◆ The problem
Retype the data that follows exactly. No pictures belong in the copy.

Screenshot grounding data
◆ ◆ ◆
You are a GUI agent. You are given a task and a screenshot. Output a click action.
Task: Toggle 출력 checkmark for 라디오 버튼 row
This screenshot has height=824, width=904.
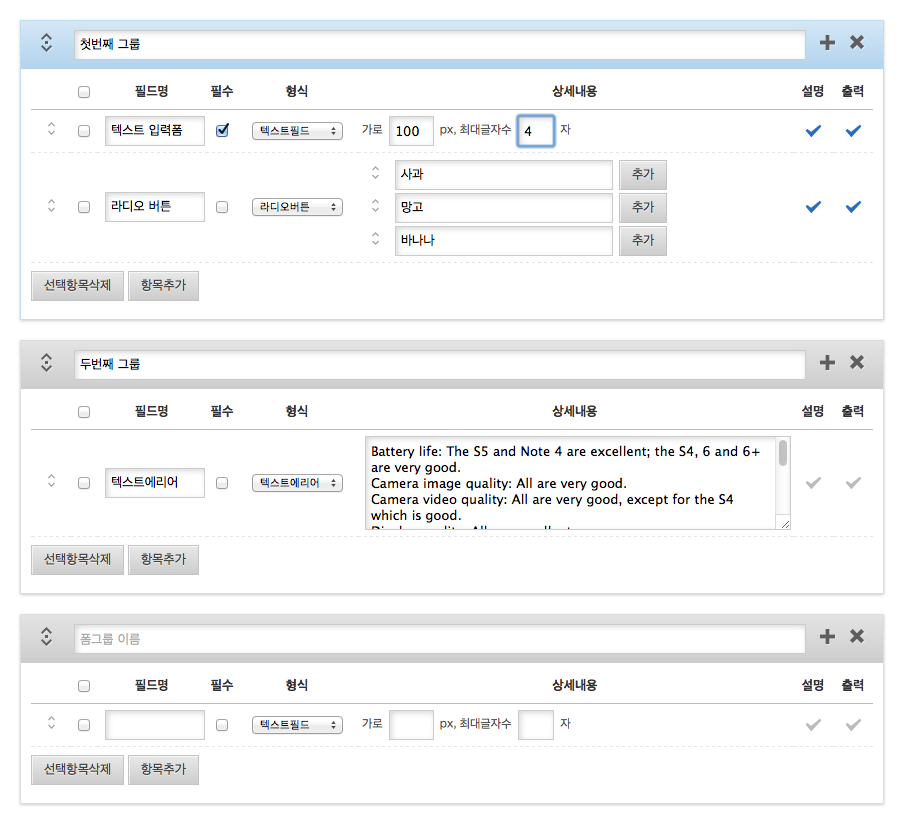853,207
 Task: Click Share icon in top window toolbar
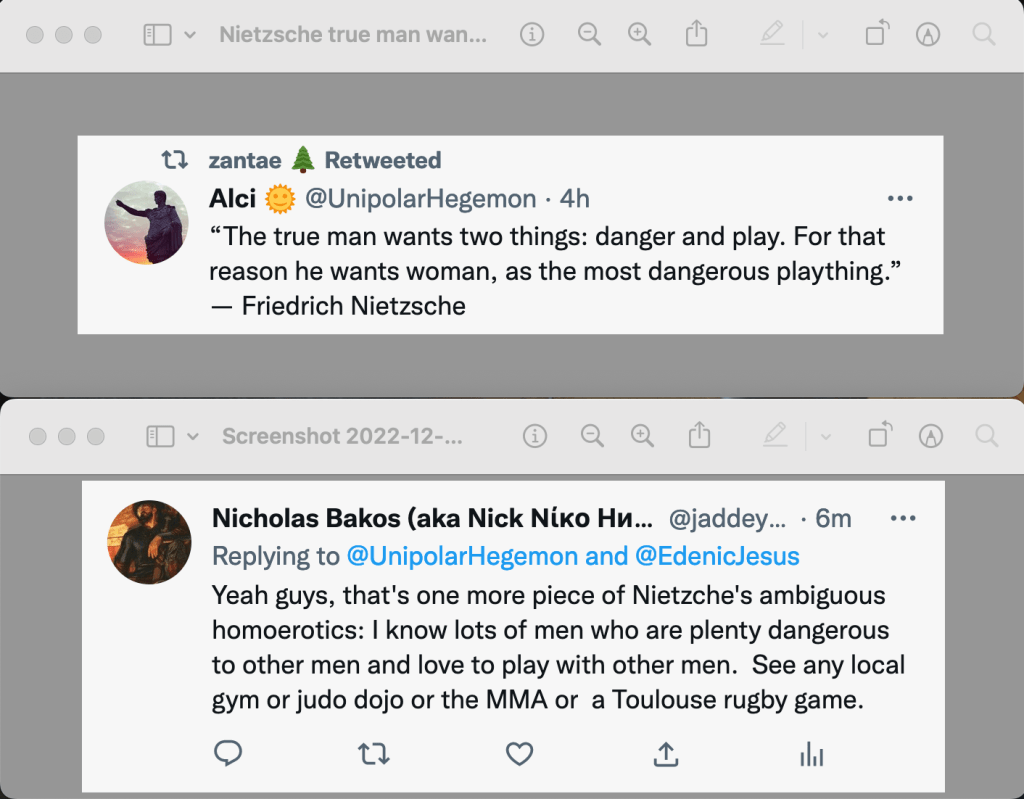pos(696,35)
◆ ◆ ◆
◆ Output for this task
You are a GUI agent. You are given a task and a screenshot. Output a click action.
Task: Toggle 출력 checkmark for 라디오 버튼 row
This screenshot has height=824, width=904.
853,207
 Task: Click Share icon in top window toolbar
pos(696,35)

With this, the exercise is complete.